Example 1, Changing your index settings
Add a new custom ranking with the attribute, _number_of_likes_
- You’ve recently offered your users the ability to like your items, which include music, films, and blog posts.
- Now you have a large amount of likes and dislikes, and you’d like to use this information to sort your search results.
- So you add a number_of_likes attribute to A, create B (a replica of A), and then adjust A and B’s settings accordingly:
- A does not sort by number_of_likes (so it’s the same as before)
- B sorts by number_of_likes
- You name your test “Test new ranking with number_of_likes”.
- You want this test to run for 30 days, to be sure to get enough data and a good variety of searches.
- You set B at only 10% usage, because of the risk of introducing a new sorting. You don’t want to change the user experience for too many users until you’re are absolutely sure the change is desirable.
- When your test reaches 95% confidence or greater, you will be able to see whether there was any improvement, and whether the improvement is large enough to justify the cost of implementing. In most cases, a settings change costs nothing, it’s just a simple configuration change on the Dashboard.
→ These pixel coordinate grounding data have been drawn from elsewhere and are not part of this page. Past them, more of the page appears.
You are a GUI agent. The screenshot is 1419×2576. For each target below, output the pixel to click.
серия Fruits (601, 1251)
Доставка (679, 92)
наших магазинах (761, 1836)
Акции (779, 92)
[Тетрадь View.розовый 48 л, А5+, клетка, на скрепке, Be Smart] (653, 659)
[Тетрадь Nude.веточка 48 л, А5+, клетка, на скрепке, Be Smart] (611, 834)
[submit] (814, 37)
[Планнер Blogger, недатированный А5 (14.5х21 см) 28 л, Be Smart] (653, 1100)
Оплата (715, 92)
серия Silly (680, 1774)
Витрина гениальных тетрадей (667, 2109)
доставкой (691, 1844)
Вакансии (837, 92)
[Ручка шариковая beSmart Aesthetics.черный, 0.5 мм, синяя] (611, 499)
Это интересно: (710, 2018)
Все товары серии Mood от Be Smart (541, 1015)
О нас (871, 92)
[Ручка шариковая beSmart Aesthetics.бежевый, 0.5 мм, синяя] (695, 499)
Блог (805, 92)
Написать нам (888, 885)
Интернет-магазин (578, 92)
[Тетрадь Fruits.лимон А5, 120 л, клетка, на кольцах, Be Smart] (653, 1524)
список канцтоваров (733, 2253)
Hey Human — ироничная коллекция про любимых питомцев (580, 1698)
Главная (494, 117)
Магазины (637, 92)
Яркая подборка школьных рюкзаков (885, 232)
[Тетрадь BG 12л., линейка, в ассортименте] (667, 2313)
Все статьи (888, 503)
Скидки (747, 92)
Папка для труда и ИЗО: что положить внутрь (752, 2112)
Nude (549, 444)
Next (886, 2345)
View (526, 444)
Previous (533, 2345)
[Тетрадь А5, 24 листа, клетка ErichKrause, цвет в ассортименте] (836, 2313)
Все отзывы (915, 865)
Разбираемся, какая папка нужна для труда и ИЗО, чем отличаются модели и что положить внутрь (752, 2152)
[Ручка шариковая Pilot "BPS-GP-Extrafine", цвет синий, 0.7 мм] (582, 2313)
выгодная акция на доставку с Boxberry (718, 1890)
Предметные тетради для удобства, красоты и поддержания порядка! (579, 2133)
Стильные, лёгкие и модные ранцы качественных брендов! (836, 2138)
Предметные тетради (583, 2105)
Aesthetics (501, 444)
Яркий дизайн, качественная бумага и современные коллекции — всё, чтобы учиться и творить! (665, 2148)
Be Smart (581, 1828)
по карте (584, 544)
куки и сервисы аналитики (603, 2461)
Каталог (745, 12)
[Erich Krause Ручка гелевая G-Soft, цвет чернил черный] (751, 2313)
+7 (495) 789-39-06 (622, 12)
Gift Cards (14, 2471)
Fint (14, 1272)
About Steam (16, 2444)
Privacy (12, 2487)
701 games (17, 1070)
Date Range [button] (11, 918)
Example 2, Reformatting your data
Add a new search attribute: short_description
- Your company has added a new short description for every item. You want to see if this short description will help return more relevant results.
- Add the new attribute short_description to Index A.
- Create replica B, which will have all of the same attributes and settings as A.
- For B only, add the new attribute to its
searchableAttributes
settings. - You create a test called “Testing the new short description”.
- You have enough traffic to know that 7 days is sufficient.
- For the same reason as example 1, you give B only 30% usage (70/30) - because of the risk. You estimate that after 7 days, there will be enough data for both A and B to make a decision, and you’d rather not risk degrading an already good search with an untested attribute.
- Once you reach 95% confidence, you can judge the improvement and the cost of implementation to see whether this change is beneficial.
Example 3, enabling/disabling query rules: compare a query with and without merchandising
For this, you will have two kinds of searches:
- one with query rules enabled
- one with query rules disabled
Add a query rule to promote a hit
- Your company has just received the new iphone. You want this item to appear at the top of the list for all searches that contain “apple” or “iphone” or “mobile”.
- You want to see if by putting the new iphone at the top, this will encourage more traffic or sales.
- You create a test called “Testing newly-released iphone merchandising”.
- Your index should have query rules enabled. This is A.
- For your variant B, add a query parameter to disable query rules.
- You have enough traffic to know that 7 days is sufficient.
- For the same reason as example 1, you give B only 30% usage (70/30) - because of the risk. You estimate that after 7 days, there will be enough data for both A and B to make a decision, and you’d rather not risk degrading an already good search with an untested attribute.
- Once you reach 95% confidence, you can judge the improvement and the cost of implementation to see whether this change is beneficial.